GUSTAVO SÁNCHEZ
-Una gran responsabilidad ser el técnico de cinco chicos tras un sueño muy grande.
-Sí. Es un grupo de navegantes que los conozco desde hace mucho tiempo, que vienen trabajando juntos, compartir otros torneos, con mucha experiencia y con la posibilidad de lograr cosas importantes, en su último evento en materia de optimist, así que no tengo dudas que están en el momento justo. Ellos han tenido un buen año, hicieron un buen apronte y llegan bien preparados para lo que es un desafío de las características de un mundial.

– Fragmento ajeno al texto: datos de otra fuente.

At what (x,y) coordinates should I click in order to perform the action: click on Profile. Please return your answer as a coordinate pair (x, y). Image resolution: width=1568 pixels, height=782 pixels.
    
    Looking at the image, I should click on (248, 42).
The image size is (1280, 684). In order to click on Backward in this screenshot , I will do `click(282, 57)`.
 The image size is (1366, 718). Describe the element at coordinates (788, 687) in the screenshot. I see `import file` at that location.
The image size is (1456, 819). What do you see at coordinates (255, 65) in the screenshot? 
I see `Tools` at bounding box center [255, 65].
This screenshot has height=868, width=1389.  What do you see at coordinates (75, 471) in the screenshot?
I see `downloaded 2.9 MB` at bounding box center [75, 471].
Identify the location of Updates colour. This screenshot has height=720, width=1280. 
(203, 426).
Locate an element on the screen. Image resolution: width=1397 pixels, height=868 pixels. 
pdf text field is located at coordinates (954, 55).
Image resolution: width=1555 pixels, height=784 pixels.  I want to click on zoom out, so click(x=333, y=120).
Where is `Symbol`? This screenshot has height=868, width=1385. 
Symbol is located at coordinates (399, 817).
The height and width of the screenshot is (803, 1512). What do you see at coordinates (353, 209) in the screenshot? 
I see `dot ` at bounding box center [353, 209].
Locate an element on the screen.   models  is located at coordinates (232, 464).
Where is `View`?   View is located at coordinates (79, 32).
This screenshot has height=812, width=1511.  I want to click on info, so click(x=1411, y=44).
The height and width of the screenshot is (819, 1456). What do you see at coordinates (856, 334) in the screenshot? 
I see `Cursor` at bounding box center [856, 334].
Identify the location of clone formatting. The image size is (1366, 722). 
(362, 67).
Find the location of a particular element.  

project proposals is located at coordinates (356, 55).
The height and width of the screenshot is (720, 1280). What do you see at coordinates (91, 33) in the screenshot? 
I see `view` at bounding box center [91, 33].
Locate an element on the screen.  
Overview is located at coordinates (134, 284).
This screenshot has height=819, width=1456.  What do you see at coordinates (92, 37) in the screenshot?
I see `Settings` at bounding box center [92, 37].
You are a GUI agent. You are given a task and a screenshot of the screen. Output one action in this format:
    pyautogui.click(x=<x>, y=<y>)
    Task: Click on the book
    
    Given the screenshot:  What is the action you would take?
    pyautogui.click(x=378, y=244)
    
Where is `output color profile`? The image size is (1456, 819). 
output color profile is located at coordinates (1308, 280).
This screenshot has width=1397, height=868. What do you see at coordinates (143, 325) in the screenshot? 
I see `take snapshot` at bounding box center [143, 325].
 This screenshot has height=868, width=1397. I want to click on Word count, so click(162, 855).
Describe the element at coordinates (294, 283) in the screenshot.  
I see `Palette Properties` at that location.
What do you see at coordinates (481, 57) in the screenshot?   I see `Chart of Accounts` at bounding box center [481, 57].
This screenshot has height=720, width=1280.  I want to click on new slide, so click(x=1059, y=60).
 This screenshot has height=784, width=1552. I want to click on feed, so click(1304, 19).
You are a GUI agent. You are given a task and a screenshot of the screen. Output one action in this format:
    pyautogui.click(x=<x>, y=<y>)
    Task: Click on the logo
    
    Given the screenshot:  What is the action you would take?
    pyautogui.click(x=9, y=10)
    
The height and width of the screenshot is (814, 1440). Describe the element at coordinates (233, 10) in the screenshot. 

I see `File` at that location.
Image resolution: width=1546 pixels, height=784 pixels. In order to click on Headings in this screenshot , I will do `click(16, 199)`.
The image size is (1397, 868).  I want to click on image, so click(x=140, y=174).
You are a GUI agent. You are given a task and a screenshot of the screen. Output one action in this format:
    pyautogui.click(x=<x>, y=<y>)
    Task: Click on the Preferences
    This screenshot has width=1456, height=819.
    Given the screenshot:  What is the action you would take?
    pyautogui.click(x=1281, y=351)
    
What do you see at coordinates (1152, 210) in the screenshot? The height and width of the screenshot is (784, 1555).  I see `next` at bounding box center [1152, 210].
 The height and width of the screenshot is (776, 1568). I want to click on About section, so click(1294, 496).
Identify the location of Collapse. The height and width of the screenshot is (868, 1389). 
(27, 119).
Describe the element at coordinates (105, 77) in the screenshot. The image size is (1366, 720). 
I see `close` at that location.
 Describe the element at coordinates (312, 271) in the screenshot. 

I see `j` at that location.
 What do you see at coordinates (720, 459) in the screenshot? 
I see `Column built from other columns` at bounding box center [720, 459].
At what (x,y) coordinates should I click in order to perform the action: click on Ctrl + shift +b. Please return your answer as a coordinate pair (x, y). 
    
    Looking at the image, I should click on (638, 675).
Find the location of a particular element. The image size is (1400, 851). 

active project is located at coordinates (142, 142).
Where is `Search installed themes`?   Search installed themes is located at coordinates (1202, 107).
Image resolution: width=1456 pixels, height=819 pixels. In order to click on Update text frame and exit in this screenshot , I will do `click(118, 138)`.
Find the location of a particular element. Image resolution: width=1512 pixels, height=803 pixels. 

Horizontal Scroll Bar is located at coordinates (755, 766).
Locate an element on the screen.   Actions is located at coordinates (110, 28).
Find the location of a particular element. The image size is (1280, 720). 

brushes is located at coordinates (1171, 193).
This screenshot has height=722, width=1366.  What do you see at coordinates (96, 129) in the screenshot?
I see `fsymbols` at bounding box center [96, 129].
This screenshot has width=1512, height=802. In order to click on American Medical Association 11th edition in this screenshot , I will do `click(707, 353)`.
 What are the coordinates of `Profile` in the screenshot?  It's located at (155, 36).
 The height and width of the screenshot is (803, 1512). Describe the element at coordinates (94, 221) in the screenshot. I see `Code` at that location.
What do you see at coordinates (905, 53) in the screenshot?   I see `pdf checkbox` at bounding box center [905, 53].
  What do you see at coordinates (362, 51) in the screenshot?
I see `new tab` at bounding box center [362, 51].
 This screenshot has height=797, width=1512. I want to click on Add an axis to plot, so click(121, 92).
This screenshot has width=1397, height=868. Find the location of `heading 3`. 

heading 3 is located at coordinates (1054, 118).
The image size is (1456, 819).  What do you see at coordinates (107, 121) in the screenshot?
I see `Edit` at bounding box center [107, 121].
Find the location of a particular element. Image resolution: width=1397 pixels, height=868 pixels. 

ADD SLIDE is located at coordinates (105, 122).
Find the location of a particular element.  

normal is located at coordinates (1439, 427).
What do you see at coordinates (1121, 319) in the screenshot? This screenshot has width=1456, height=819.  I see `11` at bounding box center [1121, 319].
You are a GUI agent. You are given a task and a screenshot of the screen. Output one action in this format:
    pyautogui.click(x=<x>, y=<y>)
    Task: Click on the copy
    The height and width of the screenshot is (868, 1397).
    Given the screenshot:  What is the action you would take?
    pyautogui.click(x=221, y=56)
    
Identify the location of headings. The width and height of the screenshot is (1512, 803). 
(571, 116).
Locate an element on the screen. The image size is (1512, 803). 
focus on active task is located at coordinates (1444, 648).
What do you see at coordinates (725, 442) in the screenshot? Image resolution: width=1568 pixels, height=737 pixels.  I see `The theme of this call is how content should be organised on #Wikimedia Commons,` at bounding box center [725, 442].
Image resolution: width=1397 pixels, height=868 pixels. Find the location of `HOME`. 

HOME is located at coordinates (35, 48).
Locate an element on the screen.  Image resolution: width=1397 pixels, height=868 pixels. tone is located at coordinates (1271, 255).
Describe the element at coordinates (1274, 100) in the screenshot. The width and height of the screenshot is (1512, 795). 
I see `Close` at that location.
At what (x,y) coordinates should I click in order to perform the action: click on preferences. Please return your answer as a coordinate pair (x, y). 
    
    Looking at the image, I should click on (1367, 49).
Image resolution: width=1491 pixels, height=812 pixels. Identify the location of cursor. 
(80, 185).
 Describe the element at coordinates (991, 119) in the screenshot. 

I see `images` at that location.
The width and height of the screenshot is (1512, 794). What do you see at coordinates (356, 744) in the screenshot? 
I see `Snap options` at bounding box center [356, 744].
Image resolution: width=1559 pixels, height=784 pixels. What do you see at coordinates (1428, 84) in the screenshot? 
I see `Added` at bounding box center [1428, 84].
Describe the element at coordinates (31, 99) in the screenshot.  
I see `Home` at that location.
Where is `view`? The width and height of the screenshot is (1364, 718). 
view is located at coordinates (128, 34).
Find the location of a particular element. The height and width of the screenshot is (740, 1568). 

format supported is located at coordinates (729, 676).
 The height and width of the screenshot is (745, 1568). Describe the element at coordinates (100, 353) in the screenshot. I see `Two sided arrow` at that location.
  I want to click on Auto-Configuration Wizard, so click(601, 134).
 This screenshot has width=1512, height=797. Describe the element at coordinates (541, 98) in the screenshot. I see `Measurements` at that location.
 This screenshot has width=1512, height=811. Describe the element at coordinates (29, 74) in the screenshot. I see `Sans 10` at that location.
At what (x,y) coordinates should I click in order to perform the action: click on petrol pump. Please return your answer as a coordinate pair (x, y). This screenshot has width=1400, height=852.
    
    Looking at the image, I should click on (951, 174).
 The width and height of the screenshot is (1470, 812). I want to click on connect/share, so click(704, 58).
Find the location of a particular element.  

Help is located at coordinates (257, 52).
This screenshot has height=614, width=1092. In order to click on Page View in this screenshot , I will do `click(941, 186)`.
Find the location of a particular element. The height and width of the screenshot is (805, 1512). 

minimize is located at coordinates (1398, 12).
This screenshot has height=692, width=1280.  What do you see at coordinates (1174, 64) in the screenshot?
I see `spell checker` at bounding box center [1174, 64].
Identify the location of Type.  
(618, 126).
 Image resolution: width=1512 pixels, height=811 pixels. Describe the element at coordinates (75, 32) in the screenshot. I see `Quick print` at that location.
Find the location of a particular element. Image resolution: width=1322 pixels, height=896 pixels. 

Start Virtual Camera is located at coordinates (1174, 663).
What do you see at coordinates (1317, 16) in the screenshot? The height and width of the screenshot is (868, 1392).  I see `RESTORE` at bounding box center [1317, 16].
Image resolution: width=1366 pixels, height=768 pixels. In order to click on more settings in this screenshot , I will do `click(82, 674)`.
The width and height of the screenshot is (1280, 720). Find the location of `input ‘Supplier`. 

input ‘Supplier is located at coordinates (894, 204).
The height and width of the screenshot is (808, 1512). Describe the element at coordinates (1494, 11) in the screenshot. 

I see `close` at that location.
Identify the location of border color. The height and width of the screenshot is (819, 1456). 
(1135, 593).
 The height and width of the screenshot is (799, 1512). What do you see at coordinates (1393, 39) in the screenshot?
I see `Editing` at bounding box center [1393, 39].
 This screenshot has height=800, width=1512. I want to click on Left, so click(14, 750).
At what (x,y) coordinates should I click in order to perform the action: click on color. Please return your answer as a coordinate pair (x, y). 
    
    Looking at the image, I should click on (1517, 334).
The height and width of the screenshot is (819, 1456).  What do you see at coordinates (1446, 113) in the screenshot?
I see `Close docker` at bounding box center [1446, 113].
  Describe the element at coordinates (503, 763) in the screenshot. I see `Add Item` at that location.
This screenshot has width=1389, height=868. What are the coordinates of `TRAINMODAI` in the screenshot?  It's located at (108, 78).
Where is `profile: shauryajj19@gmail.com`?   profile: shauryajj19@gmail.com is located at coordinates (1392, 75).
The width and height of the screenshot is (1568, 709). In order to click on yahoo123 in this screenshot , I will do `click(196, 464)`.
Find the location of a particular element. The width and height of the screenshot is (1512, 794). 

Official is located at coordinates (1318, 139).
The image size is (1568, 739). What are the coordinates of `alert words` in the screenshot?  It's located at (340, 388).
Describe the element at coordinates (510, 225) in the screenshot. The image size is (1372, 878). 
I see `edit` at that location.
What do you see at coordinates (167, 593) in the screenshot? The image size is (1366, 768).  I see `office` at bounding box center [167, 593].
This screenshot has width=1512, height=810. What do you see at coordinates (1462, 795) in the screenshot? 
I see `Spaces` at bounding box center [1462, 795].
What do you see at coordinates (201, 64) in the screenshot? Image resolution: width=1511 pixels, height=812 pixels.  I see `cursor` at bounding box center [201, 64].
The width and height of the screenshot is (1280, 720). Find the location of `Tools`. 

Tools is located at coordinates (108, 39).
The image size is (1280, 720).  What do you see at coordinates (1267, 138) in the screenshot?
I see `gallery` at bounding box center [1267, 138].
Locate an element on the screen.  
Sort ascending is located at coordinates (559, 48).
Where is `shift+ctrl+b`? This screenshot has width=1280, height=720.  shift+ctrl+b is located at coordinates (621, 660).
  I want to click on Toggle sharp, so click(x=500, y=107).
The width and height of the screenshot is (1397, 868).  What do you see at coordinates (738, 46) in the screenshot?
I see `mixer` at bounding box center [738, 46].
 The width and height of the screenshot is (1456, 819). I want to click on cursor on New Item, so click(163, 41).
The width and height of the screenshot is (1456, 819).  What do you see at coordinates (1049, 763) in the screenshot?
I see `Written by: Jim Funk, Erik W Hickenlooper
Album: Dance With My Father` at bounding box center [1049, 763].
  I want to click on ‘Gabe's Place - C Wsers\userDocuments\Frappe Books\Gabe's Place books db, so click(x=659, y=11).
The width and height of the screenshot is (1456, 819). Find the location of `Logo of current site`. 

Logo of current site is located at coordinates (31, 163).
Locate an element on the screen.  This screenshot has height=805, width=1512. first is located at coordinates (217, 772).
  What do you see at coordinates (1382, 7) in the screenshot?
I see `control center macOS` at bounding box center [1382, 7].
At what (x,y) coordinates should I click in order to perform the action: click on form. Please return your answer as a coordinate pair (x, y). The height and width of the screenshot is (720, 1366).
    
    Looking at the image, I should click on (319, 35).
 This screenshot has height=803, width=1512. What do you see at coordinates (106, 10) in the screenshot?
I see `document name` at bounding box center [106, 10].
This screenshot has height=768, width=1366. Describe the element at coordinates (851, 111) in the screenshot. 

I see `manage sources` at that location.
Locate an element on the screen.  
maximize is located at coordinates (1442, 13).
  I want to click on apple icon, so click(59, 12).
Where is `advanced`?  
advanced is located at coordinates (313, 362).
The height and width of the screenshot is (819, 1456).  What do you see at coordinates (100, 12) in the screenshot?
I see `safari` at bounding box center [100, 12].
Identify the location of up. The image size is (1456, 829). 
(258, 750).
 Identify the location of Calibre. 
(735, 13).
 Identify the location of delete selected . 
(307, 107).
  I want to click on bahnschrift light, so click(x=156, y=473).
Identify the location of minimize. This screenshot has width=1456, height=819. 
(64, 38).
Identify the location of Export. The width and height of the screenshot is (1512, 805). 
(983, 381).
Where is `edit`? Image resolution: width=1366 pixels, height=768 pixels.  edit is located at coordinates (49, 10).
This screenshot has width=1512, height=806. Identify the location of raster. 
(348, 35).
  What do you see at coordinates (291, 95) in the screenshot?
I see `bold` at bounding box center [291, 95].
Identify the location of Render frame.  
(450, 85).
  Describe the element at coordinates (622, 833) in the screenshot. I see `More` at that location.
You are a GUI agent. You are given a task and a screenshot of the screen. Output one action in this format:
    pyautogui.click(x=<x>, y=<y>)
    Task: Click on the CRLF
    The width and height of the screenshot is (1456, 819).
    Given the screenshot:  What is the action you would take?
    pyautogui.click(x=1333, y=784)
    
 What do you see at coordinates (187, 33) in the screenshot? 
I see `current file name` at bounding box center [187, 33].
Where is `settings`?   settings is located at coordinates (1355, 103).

-¿Y qué es un mundial de optimist?
-No hay que olvidarse que el mundial es un campeonato de 12 o 15 regatas muy exigentes, donde llegan los mejores timoneles de todas partes del mundo y en una disciplina que con el correr del tiempo se ha profesionalizado mucho, entonces eso lleva a que no sea un evento más del circuito náutico y que se tome con mucha seriedad. Hay equipos como Perú, Estados Unidos y la gente de Singapur, o Malasia, que viene recorriendo el mundo con un circuito exigente de Optimist y eso les da un mayor ritmo.
-¿Cuáles son los antecedentes de Uruguay para el evento?
-Te diría que son buenos. Venimos de competir en un Sudamericano donde Manfredo Finck fue tercero y Alejo Morales quinto, mostrando un nivel que puede competir y soñar en este torneo. Grandes expectativas tenemos, fundadas en su trabajo y su experiencia, pero lógicamente también tenemos que estar preparados para todos los resultados posibles.
-¿Influye conocer la cancha de regatas?
-En Uruguay por lo general cuando se realiza un campeonato internacional, las condiciones no son las habituales, así que se debe tener cuidado con eso. Creo que corremos con la gran ventaja de correr en nuestra casa, en el sentido que no tenemos adaptación horaria, traslados, las comidas y todo lo que trae aparejado un viaje. La idea también es que aunque los chicos estén alojados en el Radisson como todos los competidores, tengan momentos para compartir con la familia. No hay que realizar grandes cambios con la rutina. Por otro lado está la ventaja de la presión extra que tenés por querer mostrar todo lo que sabés, y ese es un elemento que también lo tiene cada uno atrás suyo.
-¿Cuál es el objetivo trazado?
-Nosotros tenemos dos resultados muy buenos a nivel mundial en otras épocas que son un cuarto y un quinto puesto. Creo que esta generación es una de las mejores que hemos tenidos en optimist. Si uno se plantea como meta estar entre los quince primeros puede parecer una meta no muy ambiciosa, pero conociendo esta disciplina, con 230 navegantes de 50 países, si pudiéramos ubicar dos timoneles entre los quince mejores, en lo personal creo que el objetivo está más que cumplido. A nivel de equipos, no hemos competido mucho y no será fácil. La localía te da la posibilidad de no pelear la clasificación y eso es bueno. La expectativa es avanzar luego lo más que se pueda, sin presionarnos. Está la posibilidad de meterse entre los seis mejores y eso sería un sueño.